Of course, the real spark for this article was this great post by Jeff Atwood: “Programming: Love It or Leave It” earlier this week. From there the trail of reading (thanks to Google) led me to this rather controversial article about how to become a better programmer by not programming. I don’t think, for once, the author is 100% right. Yes, Bill Gates is right, but the point is people can improve and many people really do. As Kathy says, of course, that won’t be enough to be the gold medal winner at the Olympics, but we can be the street, council, district, state or national champions, at least.
So, the point is, IMHO, it is a far safer better to depend on books rather than trying to observe a mentor, for the simple fact that at least I have bumped into only a handful of people in India in eight years from whom I could learn something about programming. Of course there are lots of people to observe and learn about people management and the art of maintaining relationships or soft skills, but that is beside the point of this post.
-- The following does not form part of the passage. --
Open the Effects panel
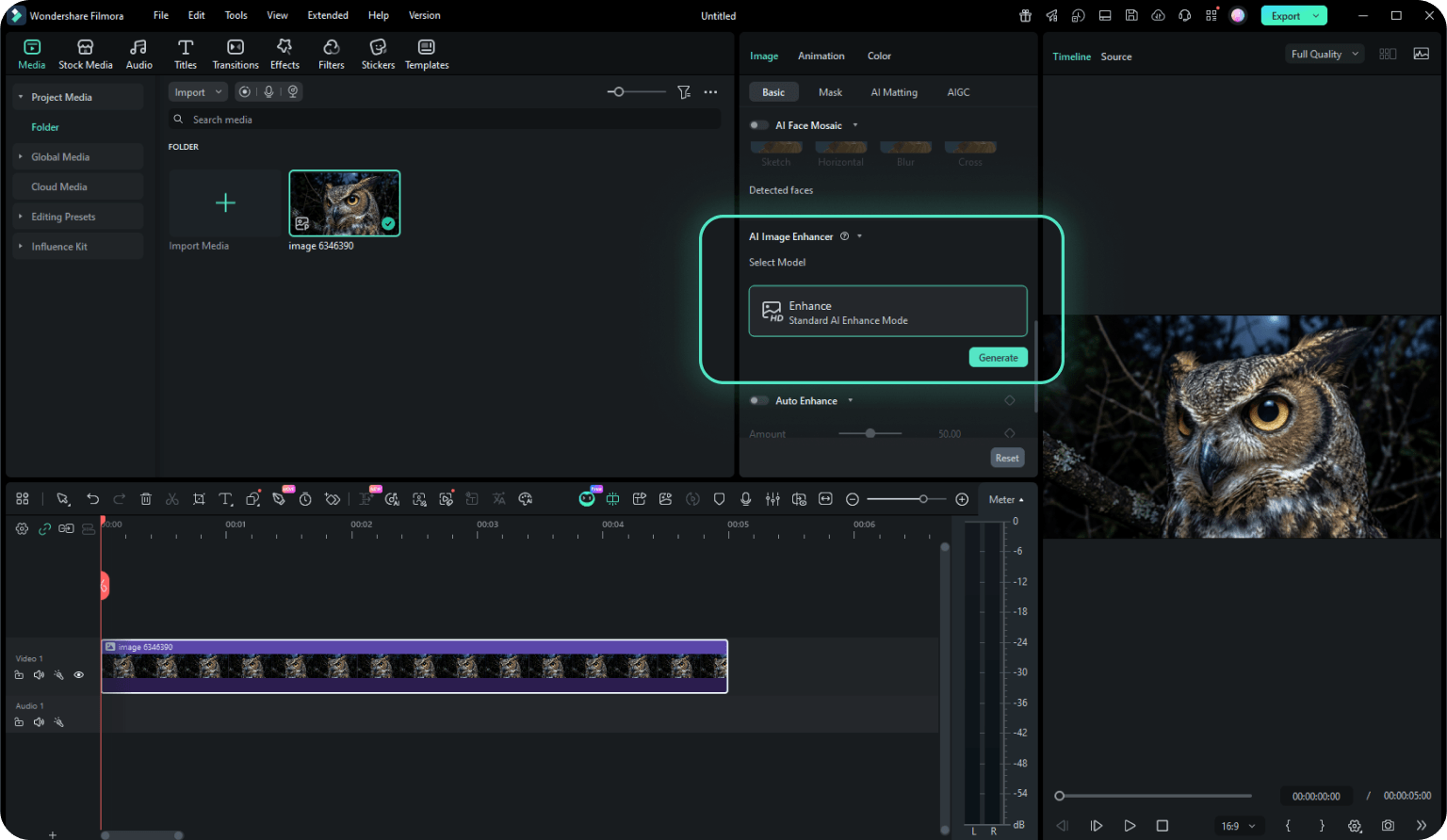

I accept that perhaps I am not good enough to have worked at a Google or a Microsoft, or that I was perhaps exceptionally unlucky (not to have bumped into more mentors) but the point is 90% of the software developers are not working at Google or Microsoft either. And people like me too have a right — and a duty — to improve, right?
As Peter Norvig says in the article Teach Yourself Programming in 10 years, to be really good at anything including programming requires lots of time, effort and dedication, and more importantly, we all know that if the pioneers of the Design Patterns movement hadn’t read Christopher Alexander’s work(s) on architecture, there probably would have been no Design Patterns movement. And if I hadn’t read those great books or those great blogs, there wouldn’t have been this post either!
Apple implants the programming virus in my brain
Also, I wouldn’t have started my journey of becoming better had my good friend Apple not read the K&R book and made me both feel small and admire his skills when he wrote this sometime in 1999 in my notebook:
while (*t++ = *s++);
That, for the uninitiated, is the succint way of copying a source character array into a target character array in C. Apple wrote this after asking me to write a program to copy an array, and the best I could think of was to write half a dozen lines or so to achieve the same, and without using pointers. That was the moment when my journey to get better actually started. Even after that moment, I was the guy who did his C++ project in C (at NIIT), since I couldn’t quite understand what this fuss about using objects was all about (and I was good at C thanks to the K&R book)! And it required reading The C++ Programming Language by Bjarne Stroustrup in 2000 to make me see the light, at last, and luckily, I never turned my back at lapping up a great programming book since then!
To wrap up, I would rather continue reading than either sitting idle or just (waiting for and) watching the right mentor. And I would ask every developer interested in becoming better to do the same.
Oh, and yes, lest I forget…Happy new year and thanks for reading yet another long post!